***** PROVIDED TEXT

One would wonder if even 2 out of 100 cases get a fair hearing at the adjudication level. In most cases, orders are mechanically passed without any application of mind whatsoever, confirming the allegations made in show cause notices. I had once mentioned, writing in TIOL, in an earlier occasion, that, the ‘S to S’ syndrome works in the Central Indirect Tax administration. Here, of course, the first ‘S’ refers to the allpowerful Superintendent and the second ‘S’ refers to the Hon’ble Supreme Court. The only two agencies who can bring finality to tax related issues are the Hon’ble Supreme Court and the Superintendents.
Be that as it may one finds that, while exercising their quasi-judicial functions as adjudicating officers, most Commissioners are not willing to consider the binding precedents in terms of the decisions of the Courts and the CESTAT. Even when the assessee/appellant brings the details of these binding precedents to the notice to the Adjudicating Commissioners, the case of the assessee/appellant is brushed aside with a generic comment that, the facts of the assessee/appellant are ‘distinguishable on facts’. Sadly, this ‘revenue orientation’ approach would also seem to have gripped the Appellate Commissioners who seem very eager to reject the legitimate claims of the appellants on flimsy grounds, totally ignoring the impact of the binding
precedents. In my view, the greater concern lies in the Appellate Commissioners rather than the Adjudicating Commissioners, not following the binding precedents. I have come across cases where some Appellate Commissioners have assumed themselves to be super-Adjudicating Officers and have traversed much beyond the adjudication orders.

**********
***** DATA RECORDS

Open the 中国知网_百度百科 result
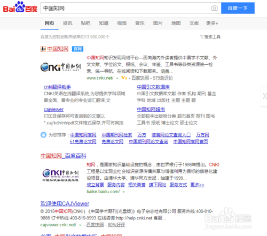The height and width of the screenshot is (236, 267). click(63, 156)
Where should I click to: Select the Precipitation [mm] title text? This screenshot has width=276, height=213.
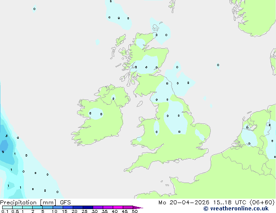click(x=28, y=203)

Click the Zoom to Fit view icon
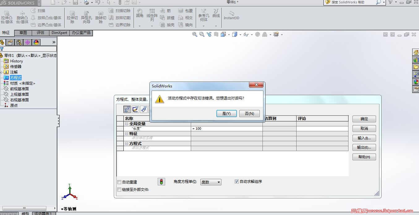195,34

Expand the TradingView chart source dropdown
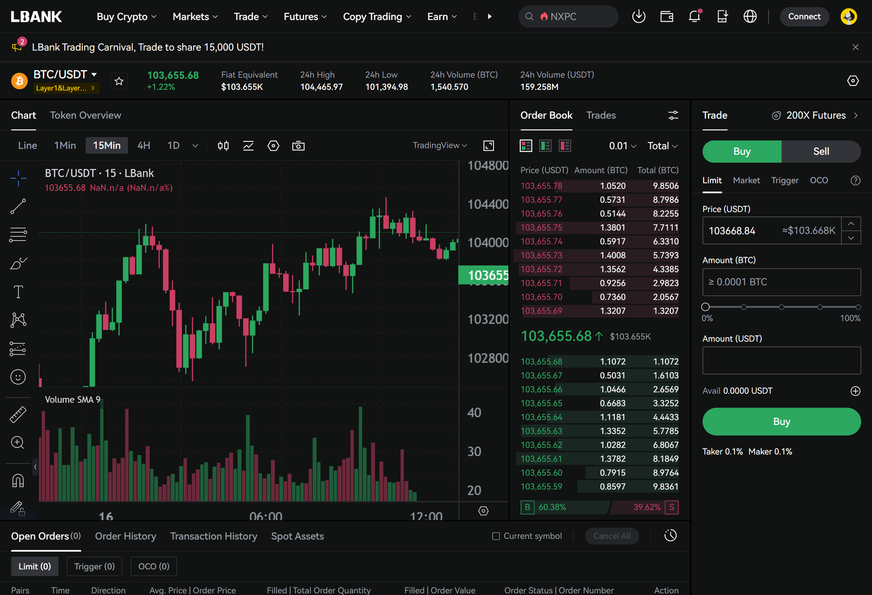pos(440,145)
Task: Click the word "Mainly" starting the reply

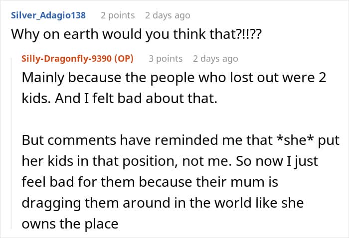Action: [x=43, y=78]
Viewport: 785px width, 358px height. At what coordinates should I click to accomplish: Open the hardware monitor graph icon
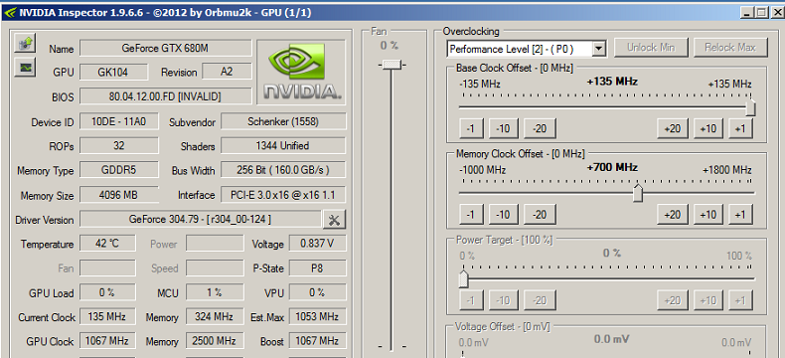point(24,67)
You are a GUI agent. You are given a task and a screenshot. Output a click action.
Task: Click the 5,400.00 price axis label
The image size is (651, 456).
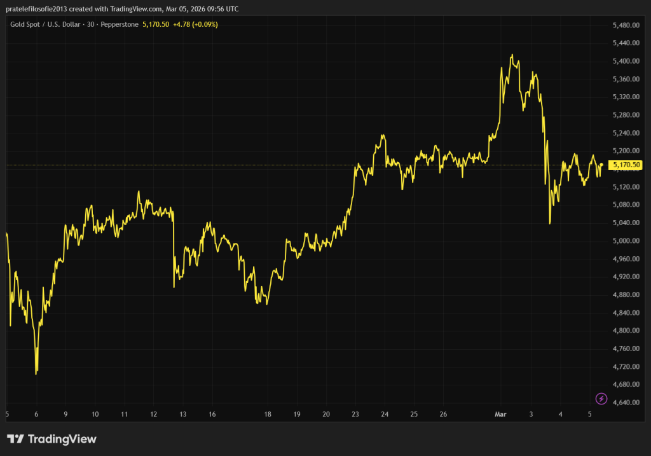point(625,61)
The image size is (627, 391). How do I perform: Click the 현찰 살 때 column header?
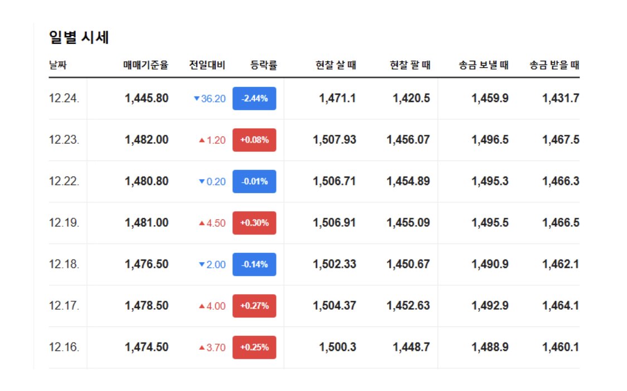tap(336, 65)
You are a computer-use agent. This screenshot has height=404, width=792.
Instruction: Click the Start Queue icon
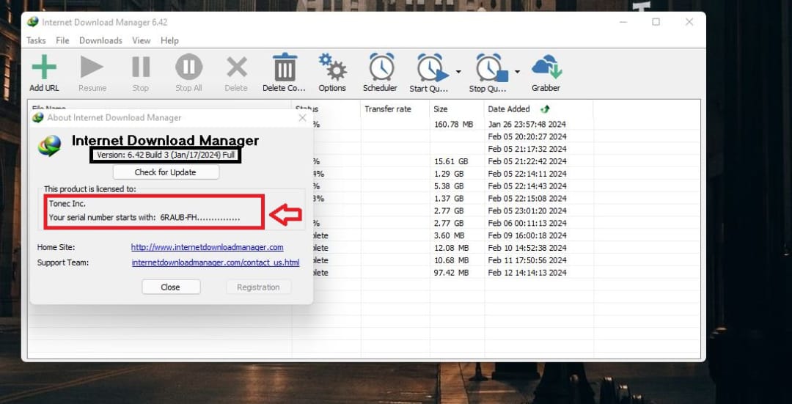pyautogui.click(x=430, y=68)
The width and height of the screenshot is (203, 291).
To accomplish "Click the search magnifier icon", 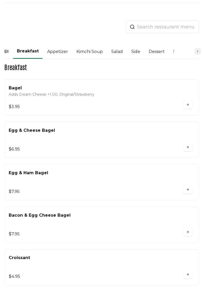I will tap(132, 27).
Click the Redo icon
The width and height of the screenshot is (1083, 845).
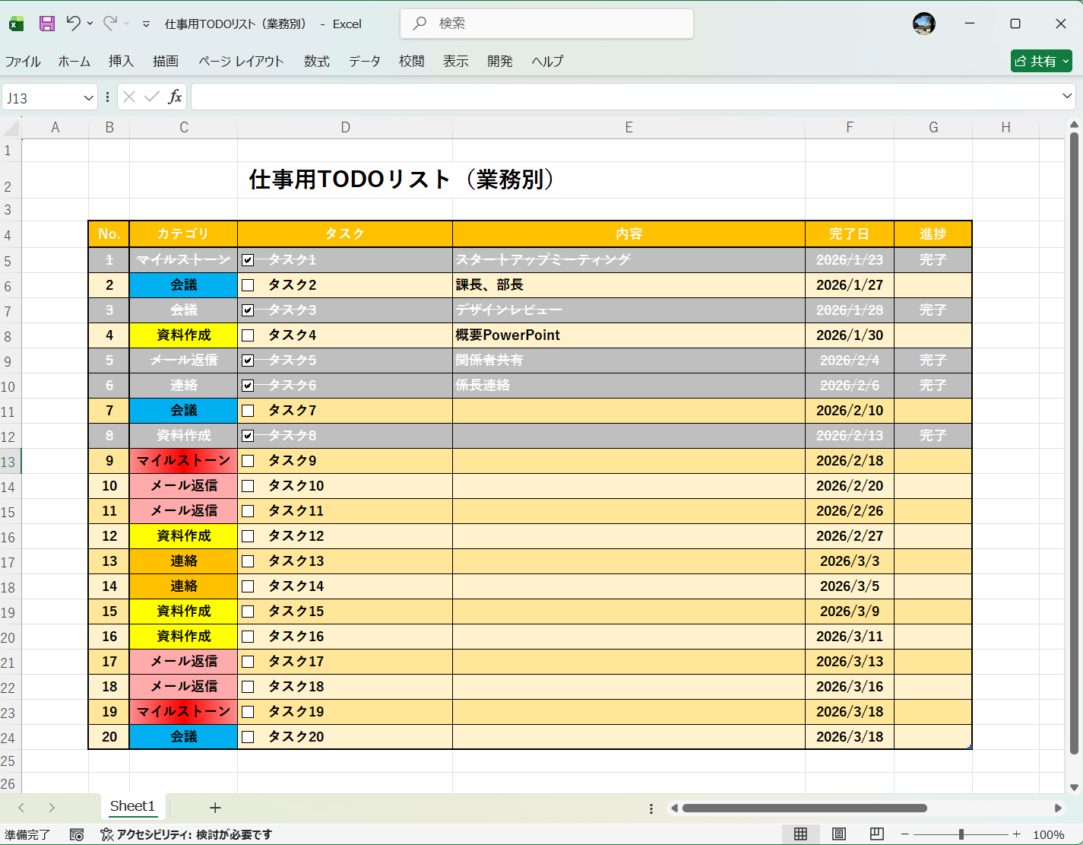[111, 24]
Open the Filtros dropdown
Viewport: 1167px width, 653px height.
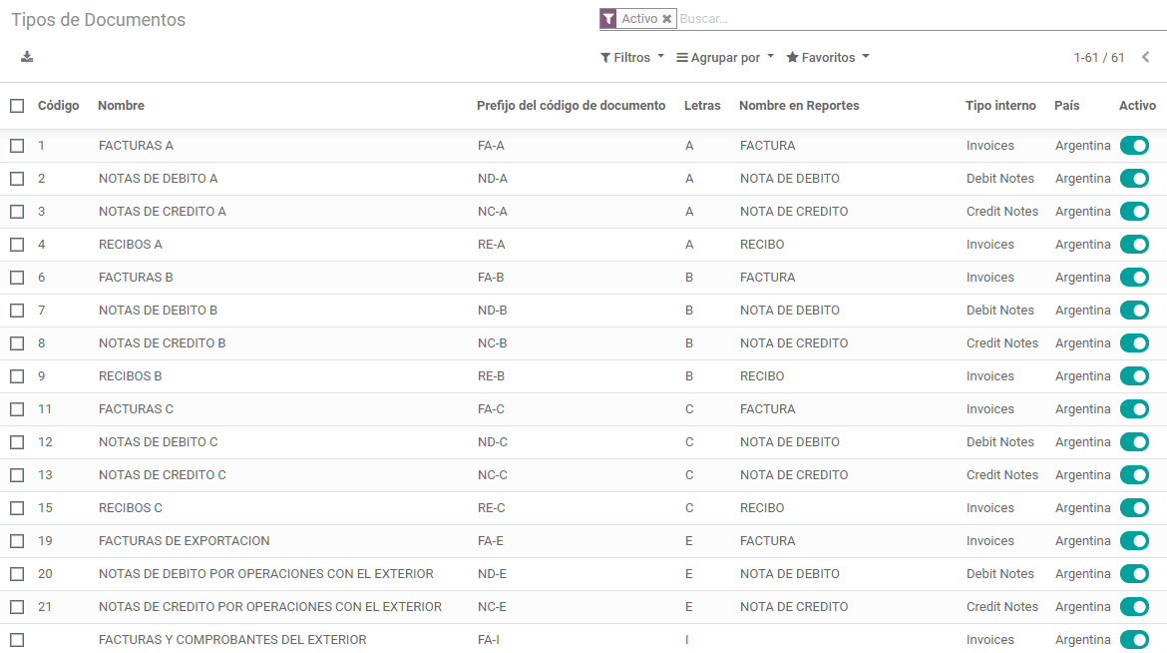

**********

REQUIRED TASK –
Write out the entire text about tax adjudication word for word. Work only from the text about tax adjudication.

THE SOLUTION –
One would wonder if even 2 out of 100 cases get a fair hearing at the adjudication level. In most cases, orders are mechanically passed without any application of mind whatsoever, confirming the allegations made in show cause notices. I had once mentioned, writing in TIOL, in an earlier occasion, that, the ‘S to S’ syndrome works in the Central Indirect Tax administration. Here, of course, the first ‘S’ refers to the allpowerful Superintendent and the second ‘S’ refers to the Hon’ble Supreme Court. The only two agencies who can bring finality to tax related issues are the Hon’ble Supreme Court and the Superintendents.
Be that as it may one finds that, while exercising their quasi-judicial functions as adjudicating officers, most Commissioners are not willing to consider the binding precedents in terms of the decisions of the Courts and the CESTAT. Even when the assessee/appellant brings the details of these binding precedents to the notice to the Adjudicating Commissioners, the case of the assessee/appellant is brushed aside with a generic comment that, the facts of the assessee/appellant are ‘distinguishable on facts’. Sadly, this ‘revenue orientation’ approach would also seem to have gripped the Appellate Commissioners who seem very eager to reject the legitimate claims of the appellants on flimsy grounds, totally ignoring the impact of the binding
precedents. In my view, the greater concern lies in the Appellate Commissioners rather than the Adjudicating Commissioners, not following the binding precedents. I have come across cases where some Appellate Commissioners have assumed themselves to be super-Adjudicating Officers and have traversed much beyond the adjudication orders.